ROBERT SIEGEL, HOST:
We begin this hour with new scrutiny of a federal program that is supposed to protect juveniles in the criminal justice system. It's designed to ensure that they're not locked up alongside adult offenders. A senator is leading an investigation into the use of federal grant money for the program. And NPR's Carrie Johnson reports whistleblowers have helped drive this effort.
CARRIE JOHNSON, BYLINE: Whistleblowers like Jill Semmerling - Semmerling loved her job as a federal agent at the Inspector General Office in the Justice Department. She carried a firearm and a badge to work every day.
JILL SEMMERLING: We were there as a watchdog to ensure that there was no waste, fraud or abuse.
JOHNSON: But when Semmerling started digging into allegations that Wisconsin had been cooking the books to get federal grant money, her own troubles began.
SEMMERLING: It was pretty awful. I had - you know, you didn't know where to turn.
JOHNSON: Here's the issue. A federal law called the Juvenile Justice Delinquency and Prevention Act allocates grant money to states. In return, states are supposed to protect young offenders and make sure they're not housed with adult criminals. But Semmerling had a source who told her Wisconsin had been doing just that - putting kids who were abused in foster care and who ran away in jails next to adult criminals and still collecting federal grant money designed to protect those kids.
SEMMERLING: The whole purpose of the act was to keep juveniles out of adult facilities. And the whole point is that a kid may act out or a kid may do something wrong but I mean you don't ultimately want them to become career criminals.

**Given information:**

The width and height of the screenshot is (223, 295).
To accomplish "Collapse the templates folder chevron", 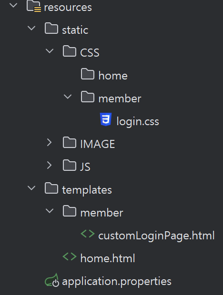I will click(31, 188).
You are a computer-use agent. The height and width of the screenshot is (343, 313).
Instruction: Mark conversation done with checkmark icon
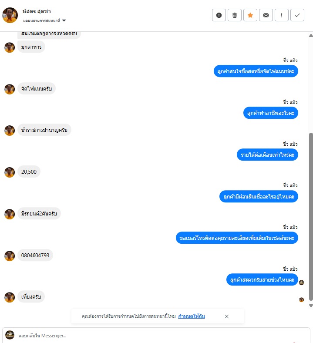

**Exercise details:** According to the transcript, what was Jill Semmerling's job? The listing comes from a different source than the transcript.

**Answer to this problem:** She was a federal agent at the Inspector General Office in the Justice Department.